- [WHAT TO PRODUCE]:
Update the records below by replacing every "How do I perform" with "How can I do". Leave everything else unchanged.

- [WORKING DATA]:
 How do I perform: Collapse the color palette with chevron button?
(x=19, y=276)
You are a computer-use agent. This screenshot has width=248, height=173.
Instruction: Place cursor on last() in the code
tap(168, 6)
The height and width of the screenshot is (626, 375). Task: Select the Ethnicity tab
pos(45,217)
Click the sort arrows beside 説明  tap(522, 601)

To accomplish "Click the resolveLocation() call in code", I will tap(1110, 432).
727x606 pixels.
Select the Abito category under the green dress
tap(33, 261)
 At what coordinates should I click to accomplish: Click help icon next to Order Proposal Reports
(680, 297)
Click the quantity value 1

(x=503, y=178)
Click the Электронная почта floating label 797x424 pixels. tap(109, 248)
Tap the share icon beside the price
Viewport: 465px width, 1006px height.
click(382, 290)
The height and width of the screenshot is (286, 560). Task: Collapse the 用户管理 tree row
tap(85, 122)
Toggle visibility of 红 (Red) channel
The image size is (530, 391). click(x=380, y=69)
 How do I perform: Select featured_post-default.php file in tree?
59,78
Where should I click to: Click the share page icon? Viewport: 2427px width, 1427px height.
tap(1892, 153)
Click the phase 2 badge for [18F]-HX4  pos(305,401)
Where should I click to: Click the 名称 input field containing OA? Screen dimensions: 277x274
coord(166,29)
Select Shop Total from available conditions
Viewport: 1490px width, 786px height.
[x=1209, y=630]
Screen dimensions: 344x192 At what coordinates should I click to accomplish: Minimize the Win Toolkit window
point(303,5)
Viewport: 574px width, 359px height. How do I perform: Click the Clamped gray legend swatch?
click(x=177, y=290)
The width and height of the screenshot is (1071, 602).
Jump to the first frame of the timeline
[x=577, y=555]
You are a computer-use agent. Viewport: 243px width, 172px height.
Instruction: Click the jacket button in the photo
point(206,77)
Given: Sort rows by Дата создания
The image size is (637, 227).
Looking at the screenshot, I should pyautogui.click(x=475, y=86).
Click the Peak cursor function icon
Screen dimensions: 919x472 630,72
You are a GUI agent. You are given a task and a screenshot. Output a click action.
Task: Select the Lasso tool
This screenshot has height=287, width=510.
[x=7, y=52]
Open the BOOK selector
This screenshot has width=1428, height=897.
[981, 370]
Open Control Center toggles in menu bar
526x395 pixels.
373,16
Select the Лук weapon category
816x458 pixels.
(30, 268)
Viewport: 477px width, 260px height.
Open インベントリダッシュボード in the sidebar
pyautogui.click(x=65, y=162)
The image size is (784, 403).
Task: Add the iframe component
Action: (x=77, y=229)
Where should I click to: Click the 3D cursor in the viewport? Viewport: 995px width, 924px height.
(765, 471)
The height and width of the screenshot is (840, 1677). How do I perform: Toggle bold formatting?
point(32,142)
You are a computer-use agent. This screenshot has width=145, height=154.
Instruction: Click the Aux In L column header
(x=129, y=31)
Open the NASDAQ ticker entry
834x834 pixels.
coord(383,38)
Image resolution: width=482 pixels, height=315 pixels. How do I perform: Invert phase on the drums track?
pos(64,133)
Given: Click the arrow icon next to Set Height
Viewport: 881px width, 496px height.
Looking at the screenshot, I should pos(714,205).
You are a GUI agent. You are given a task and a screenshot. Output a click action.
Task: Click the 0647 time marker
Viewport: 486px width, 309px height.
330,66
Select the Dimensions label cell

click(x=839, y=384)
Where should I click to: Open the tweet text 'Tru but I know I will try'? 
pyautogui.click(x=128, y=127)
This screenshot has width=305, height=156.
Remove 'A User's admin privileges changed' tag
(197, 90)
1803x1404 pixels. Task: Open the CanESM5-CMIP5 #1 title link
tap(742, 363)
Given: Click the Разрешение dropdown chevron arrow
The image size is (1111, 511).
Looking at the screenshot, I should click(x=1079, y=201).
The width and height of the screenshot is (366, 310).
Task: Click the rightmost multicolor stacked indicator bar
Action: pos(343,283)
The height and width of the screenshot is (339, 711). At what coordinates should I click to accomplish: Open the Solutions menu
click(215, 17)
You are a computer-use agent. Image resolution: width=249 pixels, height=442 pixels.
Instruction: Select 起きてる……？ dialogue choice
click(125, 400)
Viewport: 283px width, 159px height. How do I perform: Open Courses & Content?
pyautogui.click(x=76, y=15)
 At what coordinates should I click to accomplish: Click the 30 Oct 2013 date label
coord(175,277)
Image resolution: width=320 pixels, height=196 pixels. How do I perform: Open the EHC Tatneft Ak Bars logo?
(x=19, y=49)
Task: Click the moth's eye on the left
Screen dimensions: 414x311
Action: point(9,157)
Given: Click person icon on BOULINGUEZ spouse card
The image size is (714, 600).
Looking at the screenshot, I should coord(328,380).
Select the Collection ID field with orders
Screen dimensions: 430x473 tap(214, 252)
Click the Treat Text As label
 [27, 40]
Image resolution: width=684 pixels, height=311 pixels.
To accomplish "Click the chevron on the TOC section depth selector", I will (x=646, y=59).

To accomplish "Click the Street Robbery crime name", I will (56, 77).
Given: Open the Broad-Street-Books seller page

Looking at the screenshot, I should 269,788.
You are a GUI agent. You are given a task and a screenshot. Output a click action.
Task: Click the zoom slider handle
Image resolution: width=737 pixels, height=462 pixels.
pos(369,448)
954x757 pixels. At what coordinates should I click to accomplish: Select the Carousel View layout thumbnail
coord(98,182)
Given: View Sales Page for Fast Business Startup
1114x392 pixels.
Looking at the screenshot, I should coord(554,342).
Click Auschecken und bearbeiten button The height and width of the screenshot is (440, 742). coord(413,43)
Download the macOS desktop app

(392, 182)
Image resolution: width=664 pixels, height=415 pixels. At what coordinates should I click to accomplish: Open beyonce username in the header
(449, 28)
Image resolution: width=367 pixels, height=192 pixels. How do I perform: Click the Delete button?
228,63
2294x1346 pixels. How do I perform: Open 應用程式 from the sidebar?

- [CORRECT ANSWER]:
 How can I do: Collapse the color palette with chevron button?
(x=19, y=276)
You are a computer-use agent. This screenshot has width=248, height=173.
Instruction: Place cursor on last() in the code
tap(168, 6)
The height and width of the screenshot is (626, 375). Task: Select the Ethnicity tab
pos(45,217)
Click the sort arrows beside 説明  tap(522, 601)

To accomplish "Click the resolveLocation() call in code", I will tap(1110, 432).
727x606 pixels.
Select the Abito category under the green dress
tap(33, 261)
 At what coordinates should I click to accomplish: Click help icon next to Order Proposal Reports
(680, 297)
Click the quantity value 1

(x=503, y=178)
Click the Электронная почта floating label 797x424 pixels. tap(109, 248)
Tap the share icon beside the price
Viewport: 465px width, 1006px height.
click(382, 290)
The height and width of the screenshot is (286, 560). Task: Collapse the 用户管理 tree row
tap(85, 122)
Toggle visibility of 红 (Red) channel
The image size is (530, 391). click(x=380, y=69)
 How can I do: Select featured_post-default.php file in tree?
59,78
Where should I click to: Click the share page icon? Viewport: 2427px width, 1427px height.
tap(1892, 153)
Click the phase 2 badge for [18F]-HX4  pos(305,401)
Where should I click to: Click the 名称 input field containing OA? Screen dimensions: 277x274
coord(166,29)
Select Shop Total from available conditions
Viewport: 1490px width, 786px height.
[x=1209, y=630]
Screen dimensions: 344x192 At what coordinates should I click to accomplish: Minimize the Win Toolkit window
point(303,5)
Viewport: 574px width, 359px height. How can I do: Click the Clamped gray legend swatch?
click(x=177, y=290)
The width and height of the screenshot is (1071, 602).
Jump to the first frame of the timeline
[x=577, y=555]
You are a computer-use agent. Viewport: 243px width, 172px height.
Instruction: Click the jacket button in the photo
point(206,77)
Given: Sort rows by Дата создания
The image size is (637, 227).
Looking at the screenshot, I should pyautogui.click(x=475, y=86).
Click the Peak cursor function icon
Screen dimensions: 919x472 630,72
You are a GUI agent. You are given a task and a screenshot. Output a click action.
Task: Select the Lasso tool
This screenshot has height=287, width=510.
[x=7, y=52]
Open the BOOK selector
This screenshot has width=1428, height=897.
[981, 370]
Open Control Center toggles in menu bar
526x395 pixels.
373,16
Select the Лук weapon category
816x458 pixels.
(30, 268)
Viewport: 477px width, 260px height.
Open インベントリダッシュボード in the sidebar
pyautogui.click(x=65, y=162)
The image size is (784, 403).
Task: Add the iframe component
Action: (x=77, y=229)
Where should I click to: Click the 3D cursor in the viewport? Viewport: 995px width, 924px height.
(765, 471)
The height and width of the screenshot is (840, 1677). How can I do: Toggle bold formatting?
point(32,142)
You are a computer-use agent. This screenshot has width=145, height=154.
Instruction: Click the Aux In L column header
(x=129, y=31)
Open the NASDAQ ticker entry
834x834 pixels.
coord(383,38)
Image resolution: width=482 pixels, height=315 pixels. How can I do: Invert phase on the drums track?
pos(64,133)
Given: Click the arrow icon next to Set Height
Viewport: 881px width, 496px height.
Looking at the screenshot, I should pos(714,205).
You are a GUI agent. You are given a task and a screenshot. Output a click action.
Task: Click the 0647 time marker
Viewport: 486px width, 309px height.
330,66
Select the Dimensions label cell

click(x=839, y=384)
Where should I click to: Open the tweet text 'Tru but I know I will try'? 
pyautogui.click(x=128, y=127)
This screenshot has width=305, height=156.
Remove 'A User's admin privileges changed' tag
(197, 90)
1803x1404 pixels. Task: Open the CanESM5-CMIP5 #1 title link
tap(742, 363)
Given: Click the Разрешение dropdown chevron arrow
The image size is (1111, 511).
Looking at the screenshot, I should click(x=1079, y=201).
The width and height of the screenshot is (366, 310).
Task: Click the rightmost multicolor stacked indicator bar
Action: pos(343,283)
The height and width of the screenshot is (339, 711). At what coordinates should I click to accomplish: Open the Solutions menu
click(215, 17)
You are a computer-use agent. Image resolution: width=249 pixels, height=442 pixels.
Instruction: Select 起きてる……？ dialogue choice
click(125, 400)
Viewport: 283px width, 159px height. How can I do: Open Courses & Content?
pyautogui.click(x=76, y=15)
 At what coordinates should I click to accomplish: Click the 30 Oct 2013 date label
coord(175,277)
Image resolution: width=320 pixels, height=196 pixels. How can I do: Open the EHC Tatneft Ak Bars logo?
(x=19, y=49)
Task: Click the moth's eye on the left
Screen dimensions: 414x311
Action: point(9,157)
Given: Click person icon on BOULINGUEZ spouse card
The image size is (714, 600).
Looking at the screenshot, I should coord(328,380).
Select the Collection ID field with orders
Screen dimensions: 430x473 tap(214, 252)
Click the Treat Text As label
 [27, 40]
Image resolution: width=684 pixels, height=311 pixels.
To accomplish "Click the chevron on the TOC section depth selector", I will (x=646, y=59).

To accomplish "Click the Street Robbery crime name", I will (56, 77).
Given: Open the Broad-Street-Books seller page

Looking at the screenshot, I should 269,788.
You are a GUI agent. You are given a task and a screenshot. Output a click action.
Task: Click the zoom slider handle
Image resolution: width=737 pixels, height=462 pixels.
pos(369,448)
954x757 pixels. At what coordinates should I click to accomplish: Select the Carousel View layout thumbnail
coord(98,182)
Given: View Sales Page for Fast Business Startup
1114x392 pixels.
Looking at the screenshot, I should coord(554,342).
Click Auschecken und bearbeiten button The height and width of the screenshot is (440, 742). coord(413,43)
Download the macOS desktop app

(392, 182)
Image resolution: width=664 pixels, height=415 pixels. At what coordinates should I click to accomplish: Open beyonce username in the header
(449, 28)
Image resolution: width=367 pixels, height=192 pixels. How can I do: Click the Delete button?
228,63
2294x1346 pixels. How can I do: Open 應用程式 from the sidebar?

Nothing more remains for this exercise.